配列番号17:E. coliのtktをコードするDNA増幅用に設計したオルゴヌクレオチド・プライマー。
配列番号18:E. coliのtktをコードするDNA増幅用に設計したオルゴヌクレオチド・プライマー。
Claims (4)
- ザイモモナス・モビリス(Zymomonas mobilis) ZMcs(FERM P−21341)を宿主株とし、エシェリヒア・コリ(Escherichia coli)由来のホスホマンノースイソメラーゼをコードする遺伝子を相同組換え法によるダブルクロスオーバーによって染色体上のレバンスクラーゼ遺伝子内に組み込み、かつ、エシェリヒア・コリ由来のキシロースイソメラーゼ、キシルロキナーゼ、トランスアルドラーゼおよびトランスケトラーゼをコードする遺伝子を含有するDNA断片をベクターに結合させてなる組換えDNAを導入したザイモモナス・モビリス ZM mx42(FERM P−21342)であるグルコース・マンノース・キシロース並行発酵性菌。

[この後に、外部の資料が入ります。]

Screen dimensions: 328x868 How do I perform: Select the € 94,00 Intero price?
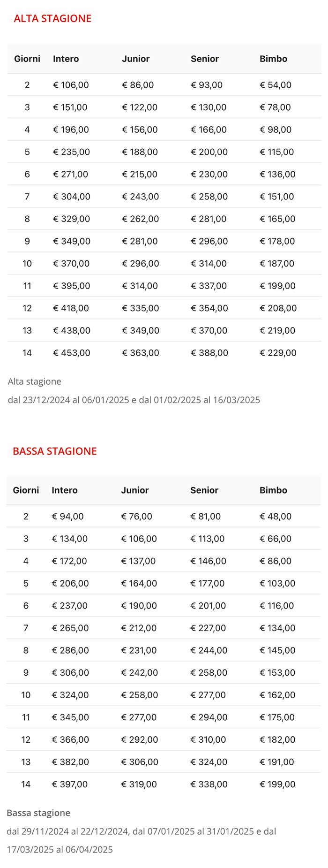(67, 516)
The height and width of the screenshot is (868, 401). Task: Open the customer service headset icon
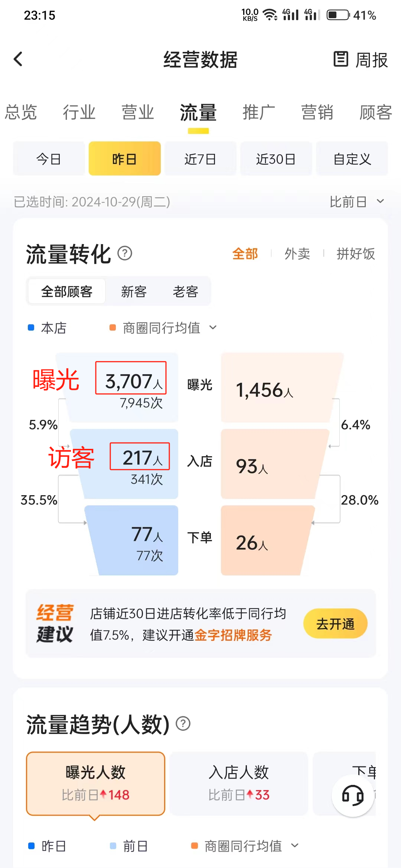353,796
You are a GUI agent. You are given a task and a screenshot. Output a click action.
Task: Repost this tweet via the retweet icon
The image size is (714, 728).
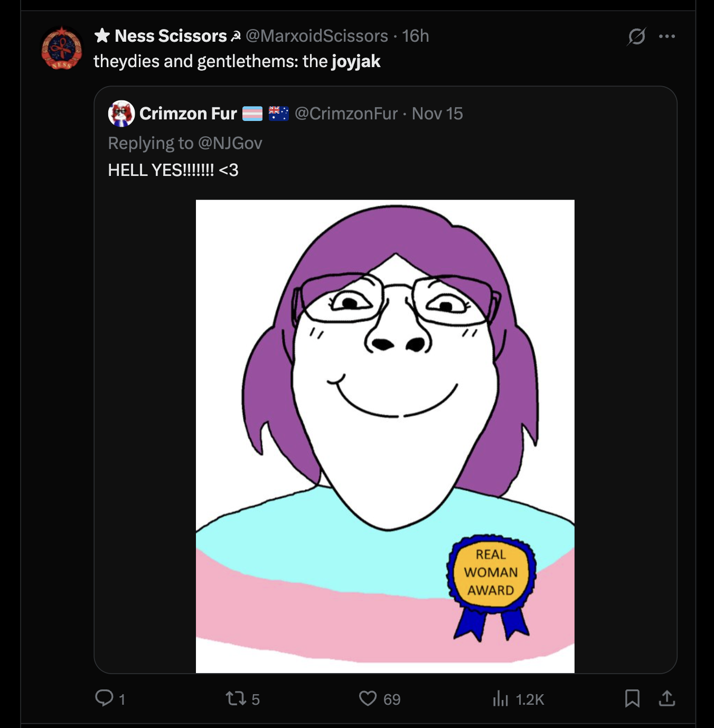click(235, 698)
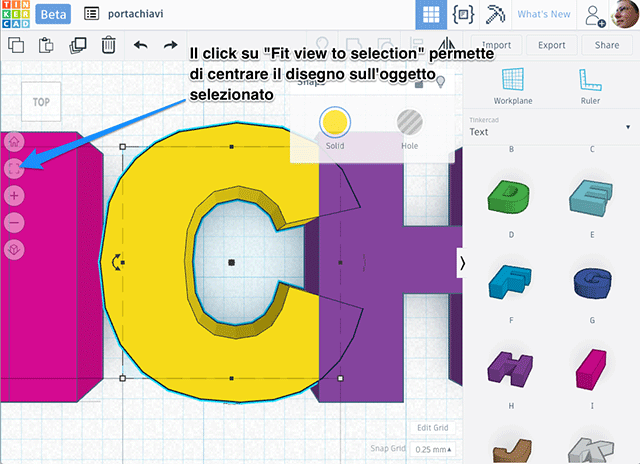
Task: Duplicate the selected shape with the Duplicate icon
Action: (77, 45)
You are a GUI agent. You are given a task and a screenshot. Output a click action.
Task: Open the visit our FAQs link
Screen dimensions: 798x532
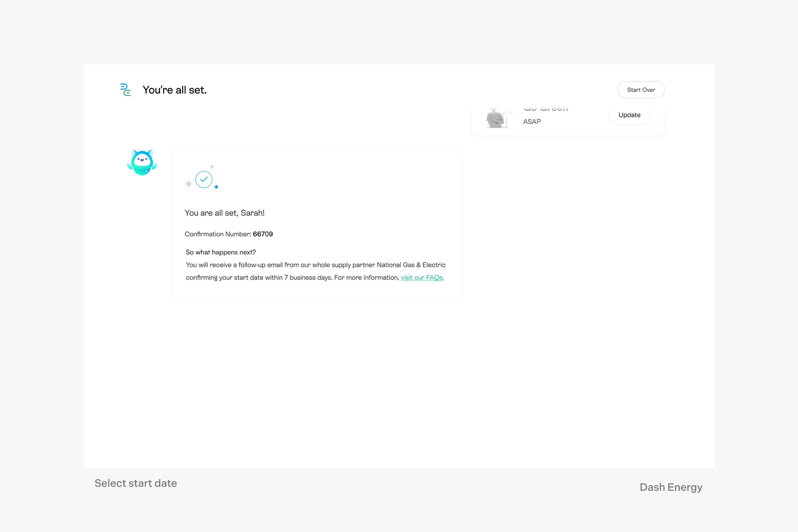coord(422,278)
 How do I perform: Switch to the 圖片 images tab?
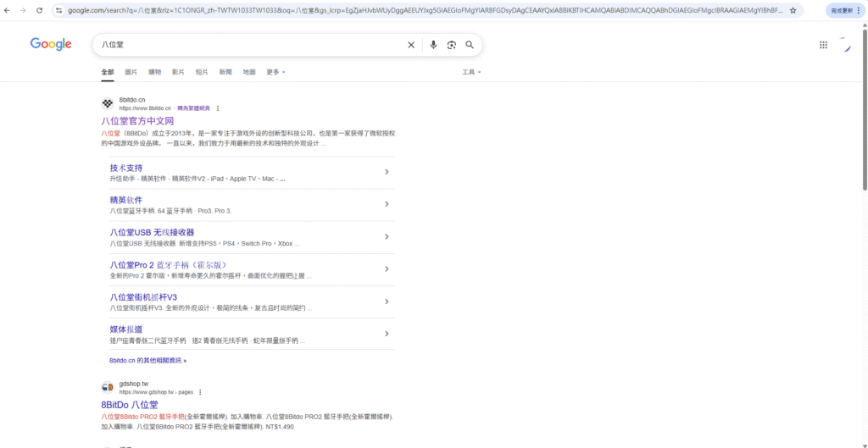coord(131,72)
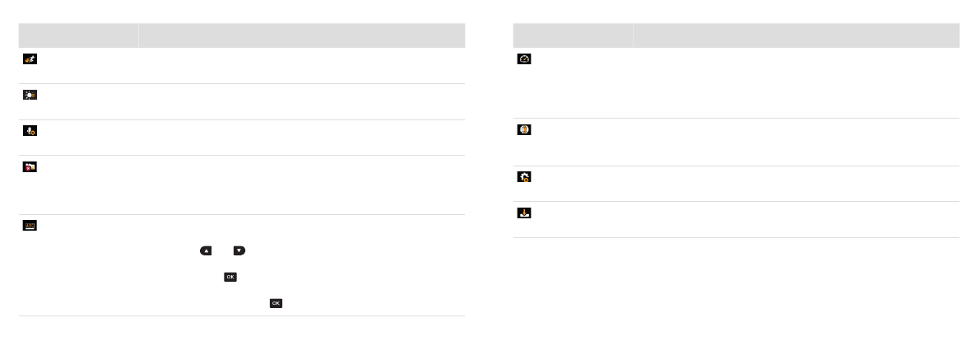Click the narrow gray header above the motion icon
This screenshot has width=980, height=346.
coord(78,35)
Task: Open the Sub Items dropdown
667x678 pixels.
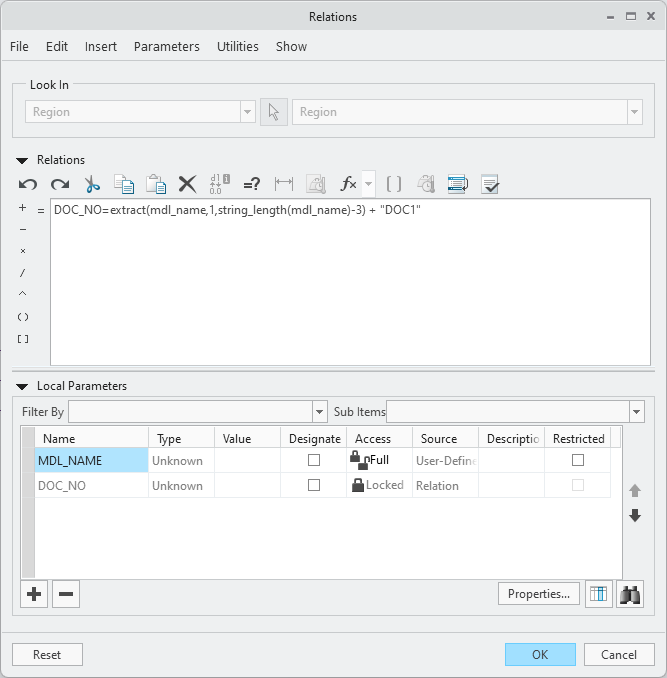Action: (636, 412)
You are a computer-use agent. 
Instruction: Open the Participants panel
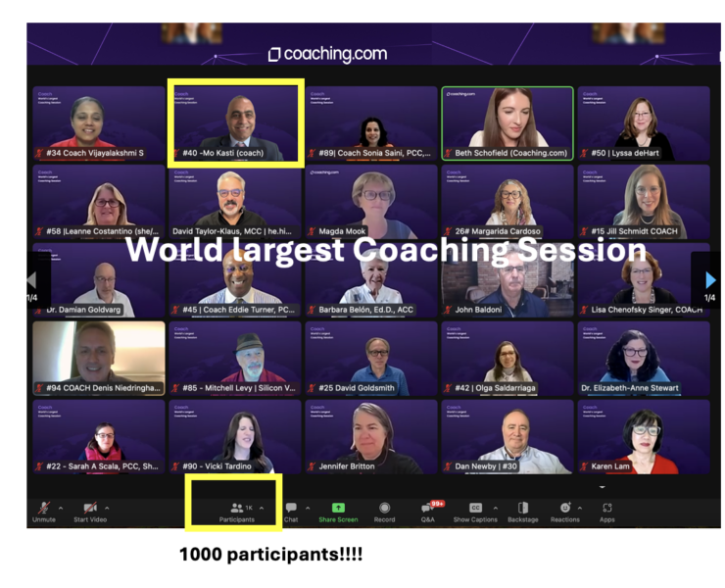click(237, 509)
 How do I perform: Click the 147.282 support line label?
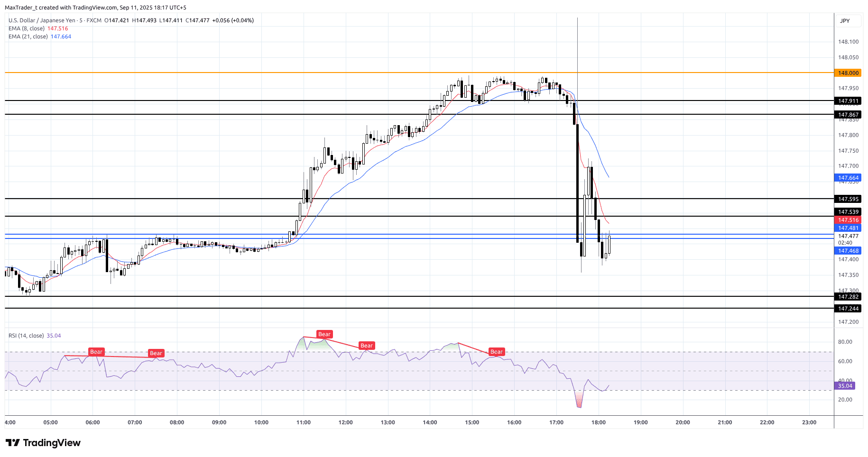coord(848,297)
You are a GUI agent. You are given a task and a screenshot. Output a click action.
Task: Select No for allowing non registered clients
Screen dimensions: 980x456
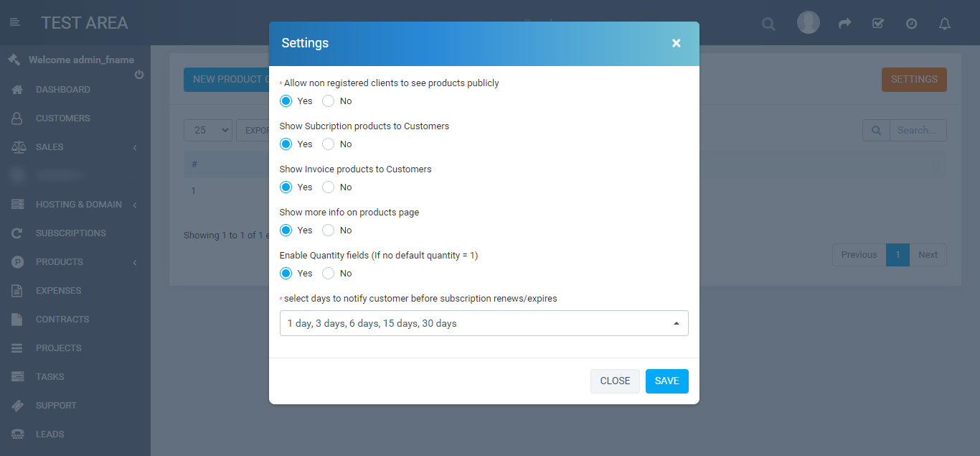(329, 101)
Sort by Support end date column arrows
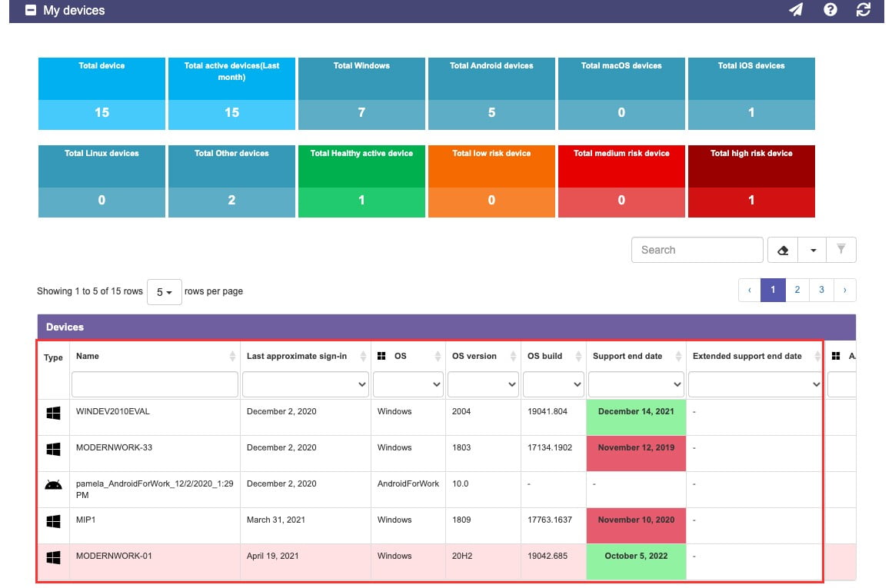 (678, 356)
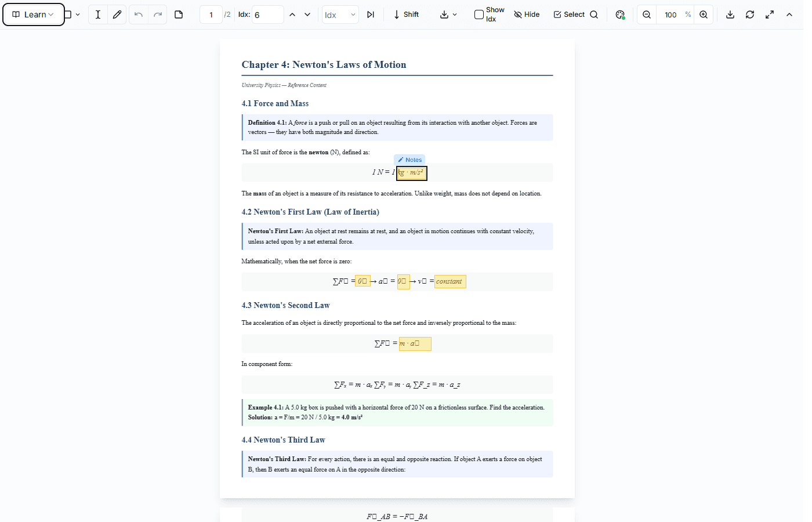Open the new document icon beside redo

coord(178,14)
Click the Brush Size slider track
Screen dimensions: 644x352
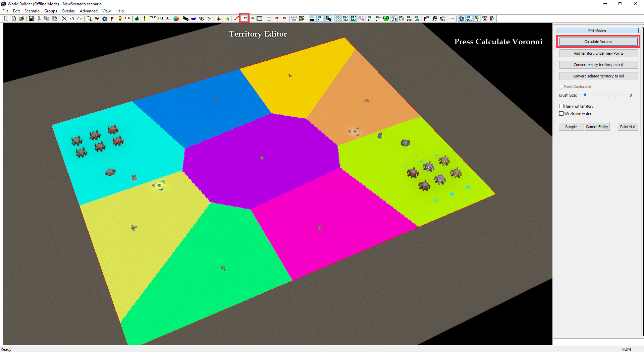[x=603, y=95]
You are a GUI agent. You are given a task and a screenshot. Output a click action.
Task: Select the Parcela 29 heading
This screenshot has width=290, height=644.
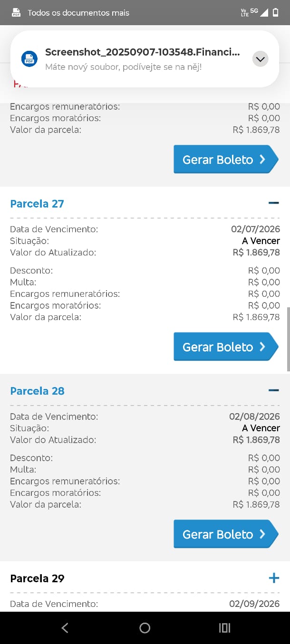37,578
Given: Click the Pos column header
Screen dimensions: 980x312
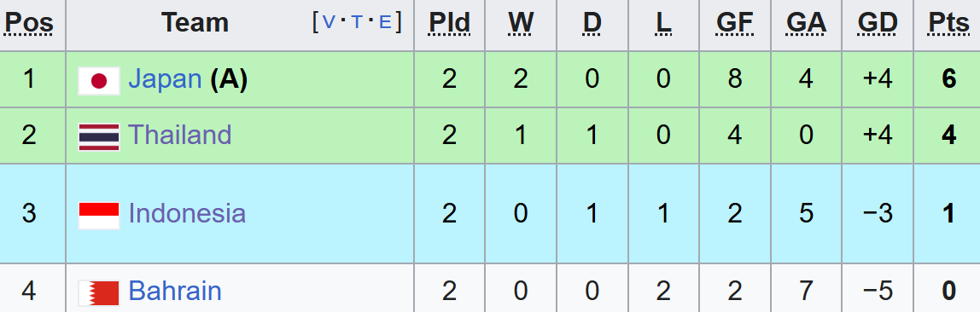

- セルロース系および/またはリグノセルロース系バイオマス資源の糖化液を、固定化担体に固定化した請求項1記載のグルコース・マンノース・キシロース並行発酵性菌と接触させて発酵させ、得られる発酵液からエタノールを回収することを特徴とするエタノールの製造方法。
- バイオマス資源が木質系バイオマス資源である請求項2記載のエタノールの製造方法。
- 固定化した発酵性菌を充填したリアクターに、糖化液を連続的に導入して発酵性菌と接触させ、発酵液を連続的に収集し、エタノールを回収する請求項2記載のエタノールの製造方法。